Fresh provisions are also required in fields such as how long agencies – both state as well as private – should hold citizens' information, which has been shared by them, for any kind of authentication through means such as emails. Supreme Court advocate and cyber security expert Pavan Duggal called the IT Act an "outdated" piece of legislation.
"The Act and the amendments are in the pre-social media era. Current realities, challenges and the policy aspects of cyberspace have not been addressed," he said. There are no provisions, for instance, for mandatory reporting of cyber-crime and cyber-security breaches, he said. Besides, there are the challenges posed by the dark net where everything from weapons to drugs are being peddled.
"Cyber bullying is the number one problem in Indian schools and universities which is not addressed in the Act. There have been no convictions for cyber stalking which is extremely prevalent in India," Duggal said, suggesting measures such as the setting up of special courts for cyber crime and terror.

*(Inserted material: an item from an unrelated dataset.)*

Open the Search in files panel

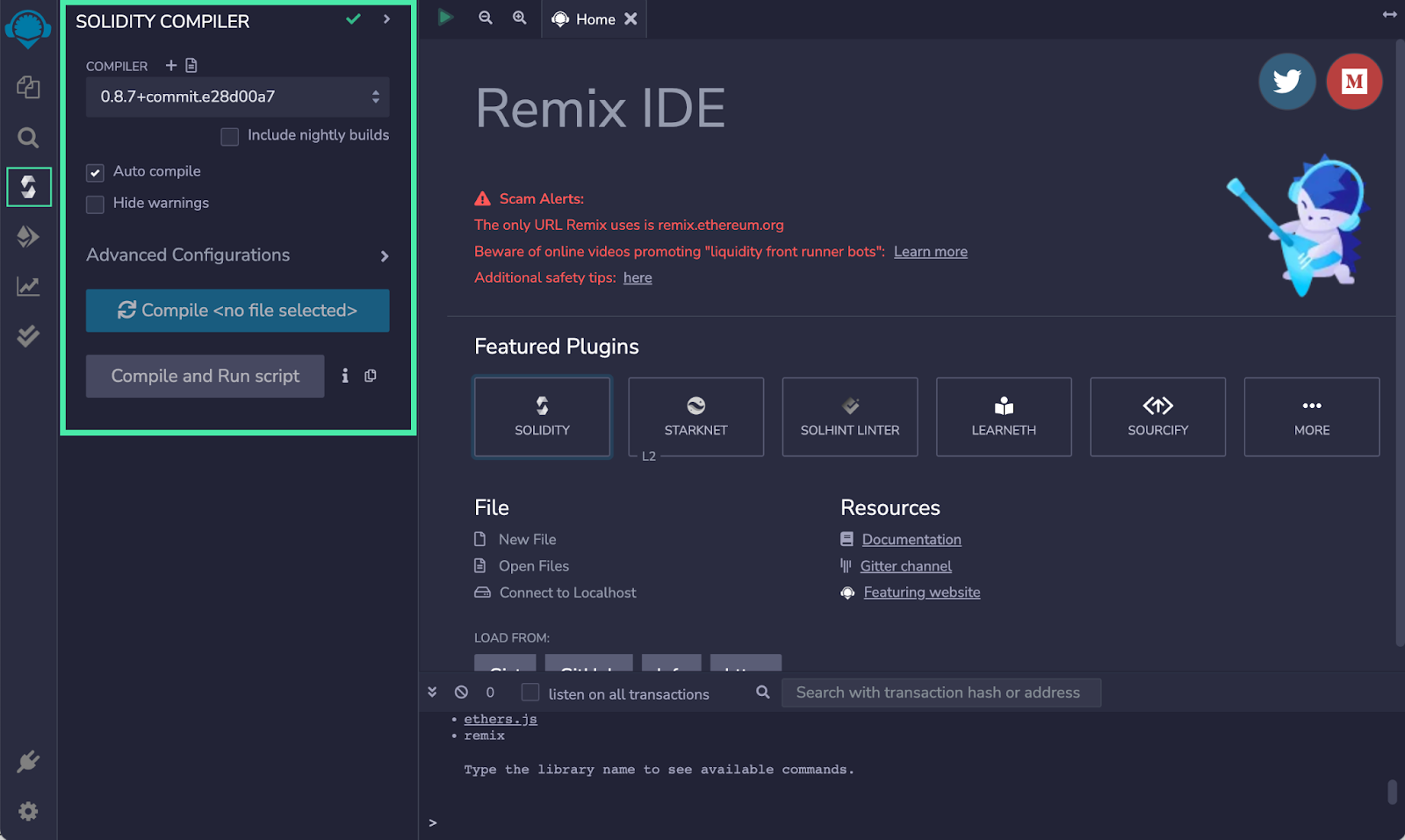click(x=28, y=137)
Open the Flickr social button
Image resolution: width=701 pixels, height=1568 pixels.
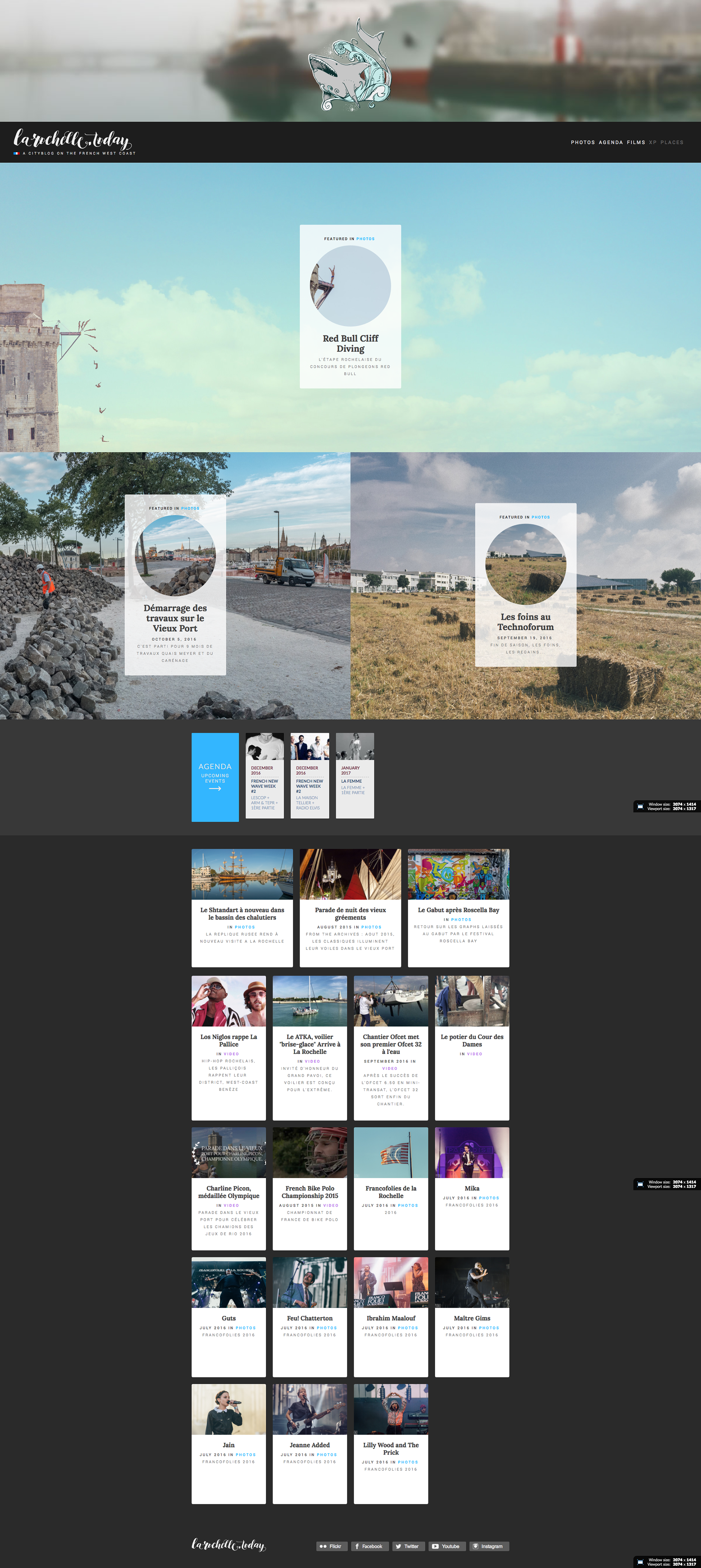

In the past couple of years, the government has come under fire for several attempts to bring in laws on encryption, contain pornography and the spread of obscene material online. The Internet and Mobile Association of India (IAMAI) said that while the move to change the Act is welcome, it should be done in an "inclusive" manner with the "widest possible public consultation" and not by a committee which consists only of government representatives.
Subho Ray, president of IAMAI said that while the definition of intermediaries needs to be reviewed and the list expanded, citizens' fundamental rights need to kept in mind while trying to bring back a modified form of Section 66A (it dealt with offences on the internet), which was struck down by the Supreme Court as unconstitutional.
The ministry of electronics and IT is currently trying to form a committee with experts from the private sector, the source said, and cautioned about the prospect of a "long-haul" before changes come about. Sunil Abraham, director of the Centre for Internet and Society (CIS) said that India's data protection laws under Section 43A of the IT Act must be upgraded and this would help Indian companies which export IT-enabled services.
"We also need to apply the principle of equivalence more clearly, which says that if something is illegal offline, it should also be illegal online," said Abraham.